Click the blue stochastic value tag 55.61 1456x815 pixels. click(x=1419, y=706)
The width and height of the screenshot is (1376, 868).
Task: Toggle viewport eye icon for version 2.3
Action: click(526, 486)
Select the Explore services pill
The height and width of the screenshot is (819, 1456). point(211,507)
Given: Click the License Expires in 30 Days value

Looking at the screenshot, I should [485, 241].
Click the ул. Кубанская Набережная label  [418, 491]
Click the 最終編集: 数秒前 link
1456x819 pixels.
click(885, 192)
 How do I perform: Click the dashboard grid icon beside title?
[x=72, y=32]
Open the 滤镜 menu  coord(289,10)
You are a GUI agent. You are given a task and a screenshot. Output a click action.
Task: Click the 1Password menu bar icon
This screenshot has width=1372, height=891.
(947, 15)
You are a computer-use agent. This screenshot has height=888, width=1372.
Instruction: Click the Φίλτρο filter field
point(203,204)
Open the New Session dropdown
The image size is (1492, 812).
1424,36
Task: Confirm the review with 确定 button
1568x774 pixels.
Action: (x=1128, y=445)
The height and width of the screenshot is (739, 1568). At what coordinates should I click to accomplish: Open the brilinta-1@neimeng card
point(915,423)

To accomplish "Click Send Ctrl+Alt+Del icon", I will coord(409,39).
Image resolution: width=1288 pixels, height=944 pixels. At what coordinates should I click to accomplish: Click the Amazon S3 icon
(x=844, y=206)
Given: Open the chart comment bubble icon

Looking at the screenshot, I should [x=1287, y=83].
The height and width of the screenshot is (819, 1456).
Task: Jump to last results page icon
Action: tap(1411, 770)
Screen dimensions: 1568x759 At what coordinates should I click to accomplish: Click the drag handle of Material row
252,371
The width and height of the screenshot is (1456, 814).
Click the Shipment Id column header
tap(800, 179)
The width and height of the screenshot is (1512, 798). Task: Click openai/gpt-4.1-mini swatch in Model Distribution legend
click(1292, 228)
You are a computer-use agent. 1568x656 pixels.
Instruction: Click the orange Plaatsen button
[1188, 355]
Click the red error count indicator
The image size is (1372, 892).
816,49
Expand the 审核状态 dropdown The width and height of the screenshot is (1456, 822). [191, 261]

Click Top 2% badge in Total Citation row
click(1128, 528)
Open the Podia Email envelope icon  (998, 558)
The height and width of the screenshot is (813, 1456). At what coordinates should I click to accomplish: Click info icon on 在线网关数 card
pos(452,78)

--- --- ---

* Task to complete: Restate all of the data above. Match it word for word.

* Response box:
Click the blue stochastic value tag 55.61 1456x815 pixels. click(x=1419, y=706)
The width and height of the screenshot is (1376, 868).
Task: Toggle viewport eye icon for version 2.3
Action: click(526, 486)
Select the Explore services pill
The height and width of the screenshot is (819, 1456). point(211,507)
Given: Click the License Expires in 30 Days value

Looking at the screenshot, I should [485, 241].
Click the ул. Кубанская Набережная label  [418, 491]
Click the 最終編集: 数秒前 link
1456x819 pixels.
click(885, 192)
 How do I perform: Click the dashboard grid icon beside title?
[x=72, y=32]
Open the 滤镜 menu  coord(289,10)
You are a GUI agent. You are given a task and a screenshot. Output a click action.
Task: Click the 1Password menu bar icon
This screenshot has width=1372, height=891.
(947, 15)
You are a computer-use agent. This screenshot has height=888, width=1372.
Instruction: Click the Φίλτρο filter field
point(203,204)
Open the New Session dropdown
The image size is (1492, 812).
1424,36
Task: Confirm the review with 确定 button
1568x774 pixels.
Action: (x=1128, y=445)
The height and width of the screenshot is (739, 1568). At what coordinates should I click to accomplish: Open the brilinta-1@neimeng card
point(915,423)

To accomplish "Click Send Ctrl+Alt+Del icon", I will coord(409,39).
Image resolution: width=1288 pixels, height=944 pixels. At what coordinates should I click to accomplish: Click the Amazon S3 icon
(x=844, y=206)
Given: Open the chart comment bubble icon

Looking at the screenshot, I should [x=1287, y=83].
The height and width of the screenshot is (819, 1456).
Task: Jump to last results page icon
Action: tap(1411, 770)
Screen dimensions: 1568x759 At what coordinates should I click to accomplish: Click the drag handle of Material row
252,371
The width and height of the screenshot is (1456, 814).
Click the Shipment Id column header
tap(800, 179)
The width and height of the screenshot is (1512, 798). Task: Click openai/gpt-4.1-mini swatch in Model Distribution legend
click(1292, 228)
You are a computer-use agent. 1568x656 pixels.
Instruction: Click the orange Plaatsen button
[1188, 355]
Click the red error count indicator
The image size is (1372, 892).
816,49
Expand the 审核状态 dropdown The width and height of the screenshot is (1456, 822). [191, 261]

Click Top 2% badge in Total Citation row
click(1128, 528)
Open the Podia Email envelope icon  (998, 558)
The height and width of the screenshot is (813, 1456). At what coordinates should I click to accomplish: Click info icon on 在线网关数 card
pos(452,78)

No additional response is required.